Why am I doing this?

Why would anyone run a marathon?

Training for and running a marathon is a grueling process. You really only know how truly grueling it is until you’re in the thick of it. It’ll test you mentally, as well as physically. The marathon will force you to explore the limits of your body and, most often, push past them. 

As I begin my fourth* marathon training cycle, I am already being tested. 

*This is the fourth marathon I’ve trained for, though I’ve only completed two thus far. The last marathon I trained for I decided not to run last minute due to a nagging ankle injury. Marathon training is tough on the body!

Today I had a long run on the calendar. 16 miles. A doozy, especially given that the temps have been creeping up past 90 all week. Thankfully it had rained overnight bringing relief to the unbearable heat, but still, I wanted to get up and out early so as not to get stuck running in the mid day sun. Not to mention that a 16 miler would take up a good chunk of my day, well over 2 hours for sure. 

So I got up and got going early, or at least somewhat early. 7am was late compared to the regular 5:30 wake up calls of previous marathon training cycles, but it was a Sunday and I did need my sleep. I started my usual pre-run routine with a cup of coffee and some toast. I journaled a bit while I nursed my cup of coffee, only half procrastinating my run. Eventually I got around to lacing up my sneakers and doing my warmup drills. I packed up a small bag with water, electrolytes, a towel, and a few other things I thought I might need for the run. I drove just a few minutes down the road and parked along one of my favorite trails. I surely could have just run from my apartment to the trail, but today I felt like starting my run on the trail. The vibe just felt right, so I rolled with it. 

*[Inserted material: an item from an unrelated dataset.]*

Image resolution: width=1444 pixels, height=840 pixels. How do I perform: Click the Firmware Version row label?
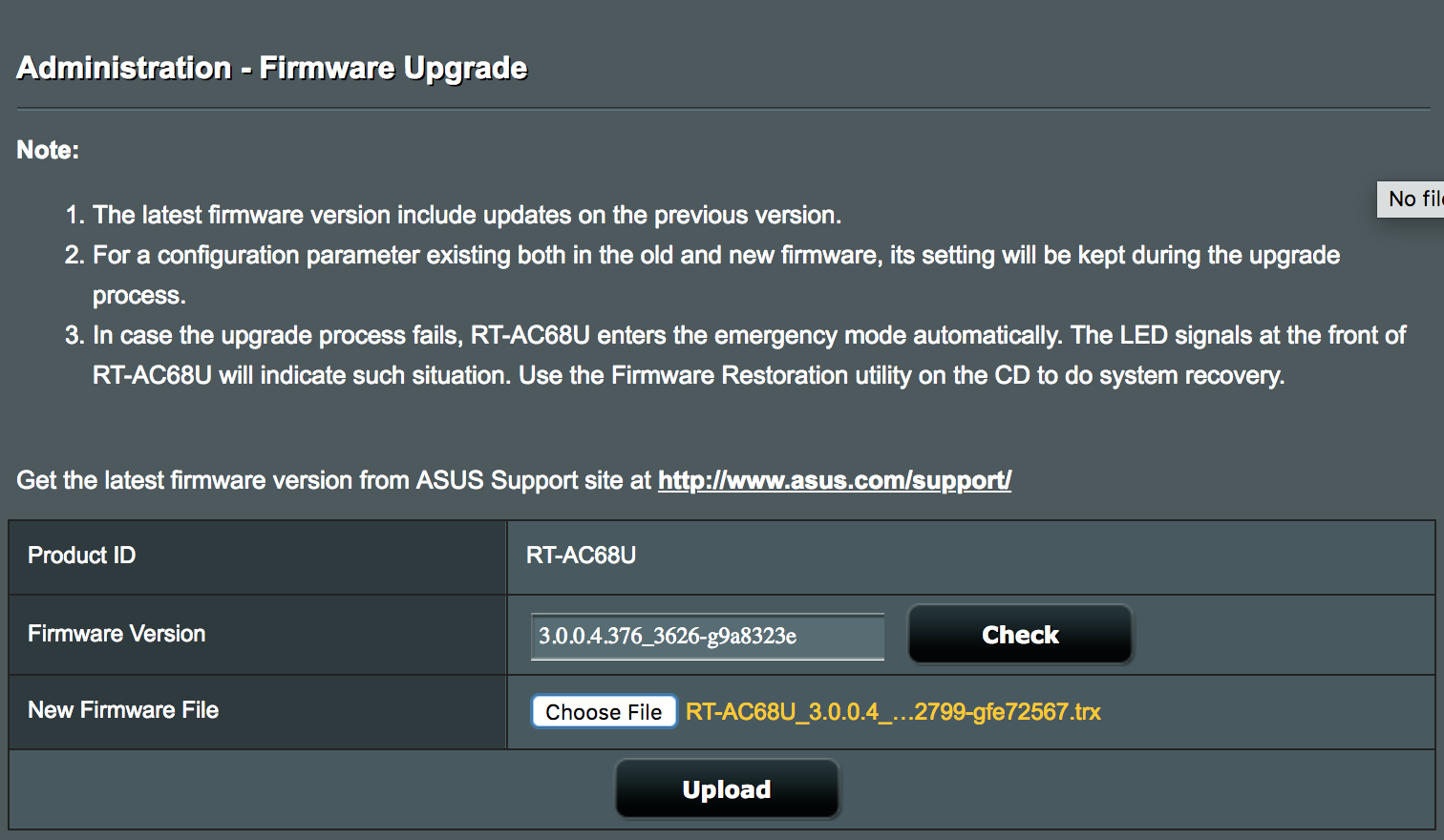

I did a few more warmup drills and contemplated a trip to the port-a-poty before taking off down the trail. Aright, I thought, this isn’t so bad. I kept the pace nice and relaxed to start, easing into the repetitive motion. One foot, then the other. I had plenty of miles ahead of me to pick up the pace. Just as I felt like I was hitting my groove I felt my ankle twist and went straight down to the ground. 

“Are you okay?” A lady called from a car in the nearby parking lot. It took me a second to realize what had happened. “Yeah, I think so.” I quickly assessed the damage. It hurt, but it didn’t seem too bad. “My car isn’t far,” I replied to the kind lady who’d offered to help. I sat on the ground for another minute, before scooping up my phone and water bottle that had scattered on the sidewalk. 

Thankfully my phone only had a few minor scratches. I’d had the phone for months and still hadn’t bothered to get a new screen protector. I could hear my mom lecturing me. I stood up to better assess the damage. My knee was scraped up but not badly and elbow had a small cut, but that barely hurt. I was more worried about the ankle that had rolled. I put a little weight on it and then a little more. It felt surprisingly okay. I must have just caught a rock and lost balance, I didn’t really roll my ankle. Thank god. 

I exhaled, grateful things weren’t worse. 

I knew things could have been much worse. I had a history of breaking my wrist during simple falls like this. So I was thankful for a few simple cuts and bruises. 

Still, I wasn’t sure if I was okay enough to finish the run. I was barely a half mile in when I fell, so thankfully my car really wasn’t far. But, I did have a long way to go if I was going to complete my mileage for the day. 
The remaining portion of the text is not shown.